Task material
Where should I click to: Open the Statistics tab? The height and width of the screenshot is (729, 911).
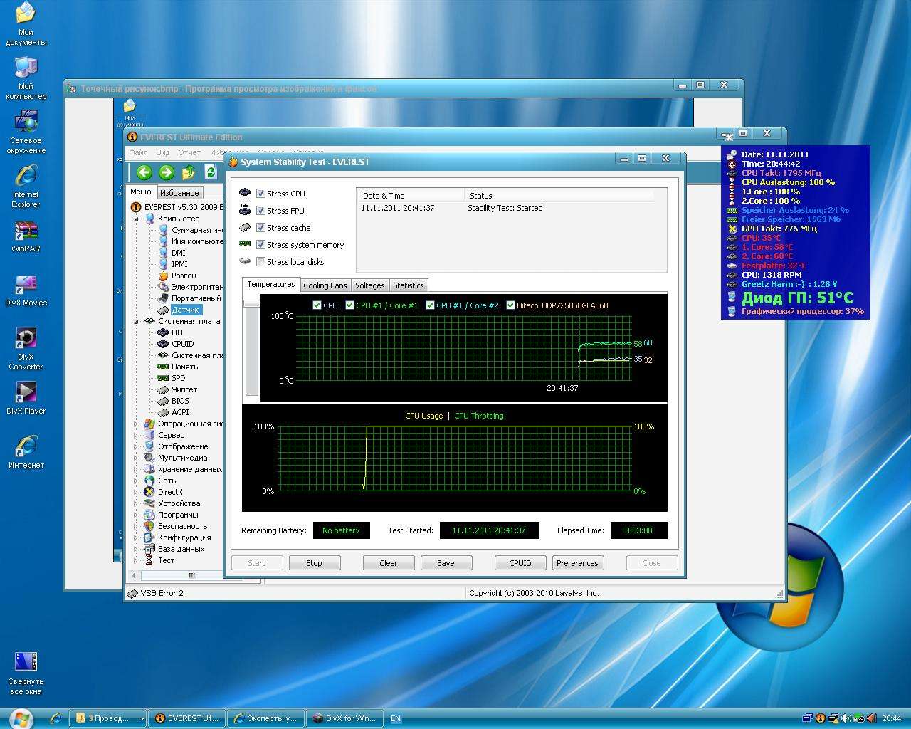tap(408, 285)
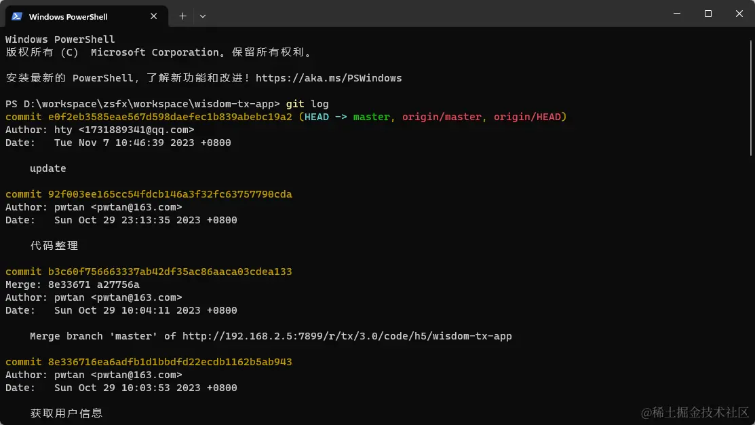This screenshot has width=755, height=425.
Task: Close the Windows Terminal window
Action: pyautogui.click(x=739, y=14)
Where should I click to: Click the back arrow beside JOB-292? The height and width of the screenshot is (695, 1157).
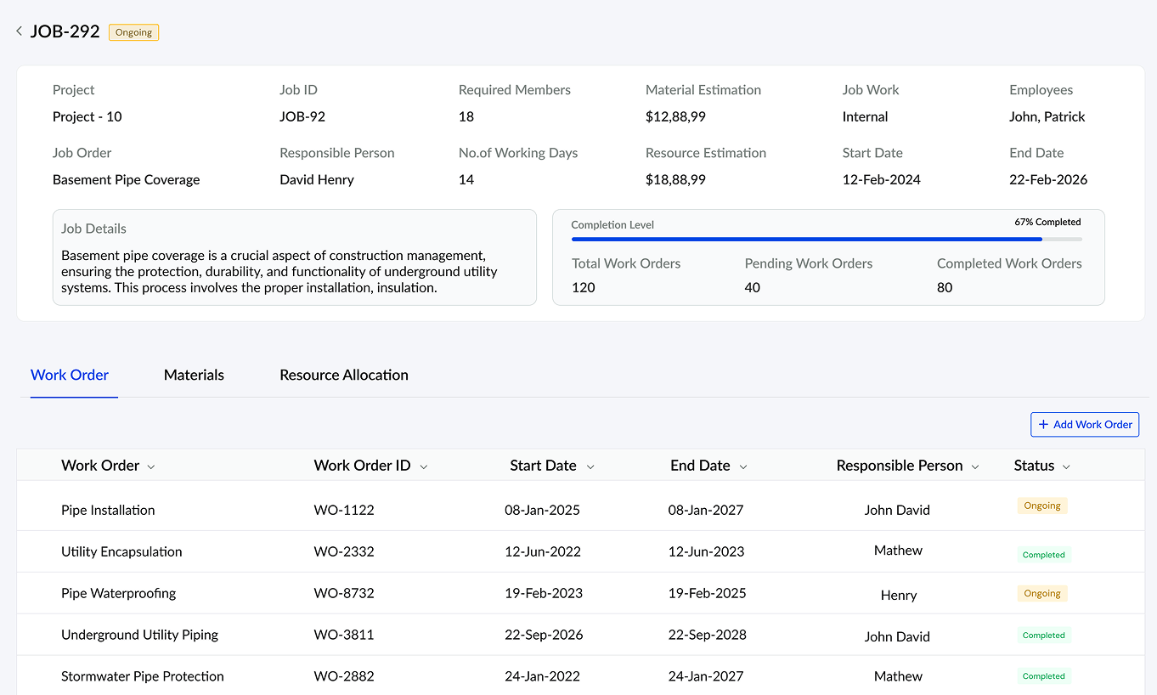pos(19,32)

What is being asked
Please reproduce exactly, and nothing more, the lines from the one containing "Where should I click to: Click" through the last line of the entries, both included; pictures stay out.

Answer below
Where should I click to: Click the back arrow beside JOB-292? The height and width of the screenshot is (695, 1157).
pos(19,32)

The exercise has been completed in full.